Cycling FTP Calculator
The Cycling FTP Calculator estimates Functional Threshold Power (FTP) and power-to-weight ratio based on your average power and test duration. This tool helps cyclists and triathletes determine precise training zones and track fitness progress over time. Whether you are analyzing a recent 20-minute test, setting race pacing goals, or comparing performance against standards, this calculator provides the data you need to train smarter.
How Functional Threshold Power Is Calculated
Functional Threshold Power (FTP) represents the highest average power output you can sustain for one hour. Since a one-hour maximal effort is difficult to perform, we estimate this number using shorter time trials.
FTP = Average Power × Duration Factor
Where:
- Average Power = Watts from your test effort
- Duration Factor = Adjustment percentage (e.g., 0.95 for 20 minutes)

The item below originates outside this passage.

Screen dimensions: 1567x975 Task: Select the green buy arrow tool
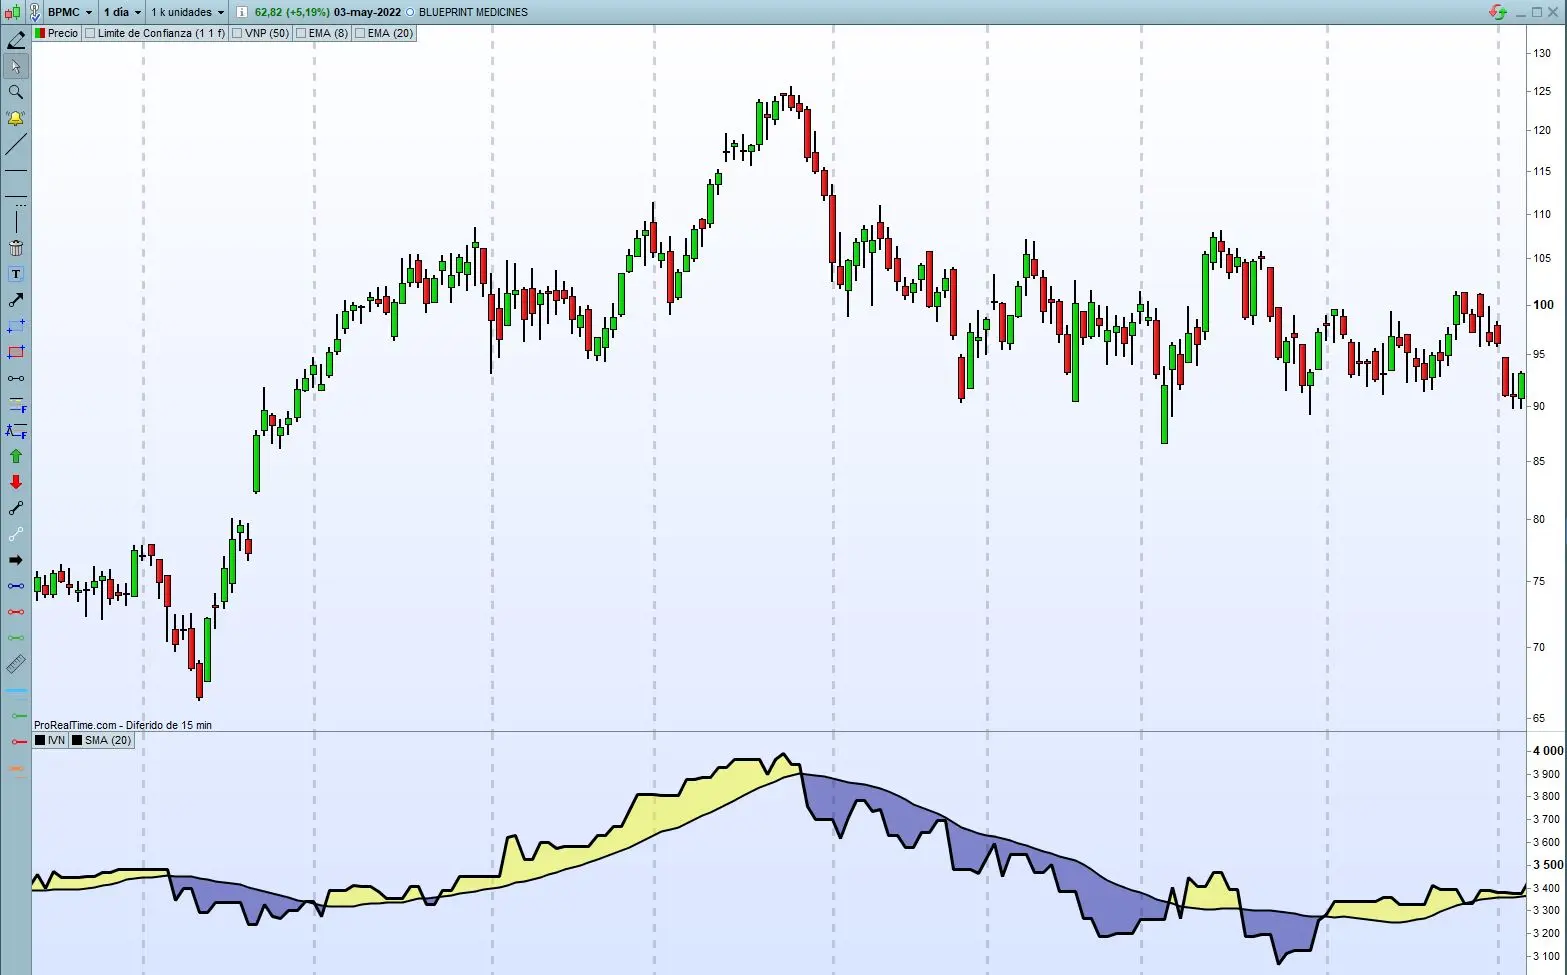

- Enter the average watts from your specific test duration.
- The tool applies a specific factor to estimate your aerobic capacity for 60 minutes.
- Your power-to-weight ratio is calculated by dividing your FTP by your body weight in kilograms.
This method, widely used by coaches, adjusts short test results to accurately reflect your endurance potential.
What Your Functional Threshold Power Means
Your FTP number serves as the anchor for your entire cycling training plan. It tells you exactly how hard you can push your body before fatigue sets in.
Structured Training Zones
Use your FTP to calculate seven specific power zones. For example, Zone 2 (Endurance) is roughly 55-75% of your FTP. Sticking to these zones ensures you ride easy enough to recover and hard enough to improve.
Performance Benchmarking
Compare your power-to-weight ratio (W/kg) against category standards. A male cyclist with 4.0 W/kg is considered "Advanced," while over 5.0 W/kg is "Elite." This helps you understand where you stand among peers.
Tracking Progress
Retest every 4 to 6 weeks. If your FTP increases while your weight stays the same, your fitness has improved. A rising W/kg ratio often signals better climbing ability and overall speed.
Disclaimer: This calculator is for informational purposes only and is not medical advice. Consult with a coach or healthcare provider before starting a new intense training program.
For the best results, always perform your test in similar conditions to ensure your data is consistent and comparable.